Required action
When a line in the data below includes "computer", pick it out and copy it.

Stored data entries:
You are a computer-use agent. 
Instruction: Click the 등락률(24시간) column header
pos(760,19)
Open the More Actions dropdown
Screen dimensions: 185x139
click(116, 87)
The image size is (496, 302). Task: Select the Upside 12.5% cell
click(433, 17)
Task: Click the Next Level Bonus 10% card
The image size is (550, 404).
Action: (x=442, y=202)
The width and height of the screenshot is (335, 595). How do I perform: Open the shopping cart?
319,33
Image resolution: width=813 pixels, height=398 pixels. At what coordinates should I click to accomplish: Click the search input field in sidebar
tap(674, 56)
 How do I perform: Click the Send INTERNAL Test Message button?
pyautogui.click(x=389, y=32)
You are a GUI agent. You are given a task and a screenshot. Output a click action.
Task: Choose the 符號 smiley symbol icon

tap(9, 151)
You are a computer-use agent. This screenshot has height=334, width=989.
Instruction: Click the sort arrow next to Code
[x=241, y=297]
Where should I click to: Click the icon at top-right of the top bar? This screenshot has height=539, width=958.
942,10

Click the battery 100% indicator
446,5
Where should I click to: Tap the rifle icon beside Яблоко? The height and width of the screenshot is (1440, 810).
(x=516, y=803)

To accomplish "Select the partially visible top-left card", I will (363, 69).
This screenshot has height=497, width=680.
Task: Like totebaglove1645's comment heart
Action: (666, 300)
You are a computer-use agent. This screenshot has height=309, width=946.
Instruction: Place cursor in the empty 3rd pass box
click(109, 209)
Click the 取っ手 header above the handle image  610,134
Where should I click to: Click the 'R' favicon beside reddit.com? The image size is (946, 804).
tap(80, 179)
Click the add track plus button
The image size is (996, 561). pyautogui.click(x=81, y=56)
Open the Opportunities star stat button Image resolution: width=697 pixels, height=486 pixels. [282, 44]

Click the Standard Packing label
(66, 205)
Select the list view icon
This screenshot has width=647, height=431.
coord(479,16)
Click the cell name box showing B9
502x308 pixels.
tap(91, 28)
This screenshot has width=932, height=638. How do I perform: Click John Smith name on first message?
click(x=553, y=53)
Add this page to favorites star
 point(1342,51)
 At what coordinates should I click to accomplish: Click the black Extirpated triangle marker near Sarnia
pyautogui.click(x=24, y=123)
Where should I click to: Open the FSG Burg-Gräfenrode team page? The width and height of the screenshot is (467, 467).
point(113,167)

Response
You are a computer-use agent. 
You are a computer-use agent. This screenshot has height=334, width=989.
You are a computer-use agent. This screenshot has height=309, width=946.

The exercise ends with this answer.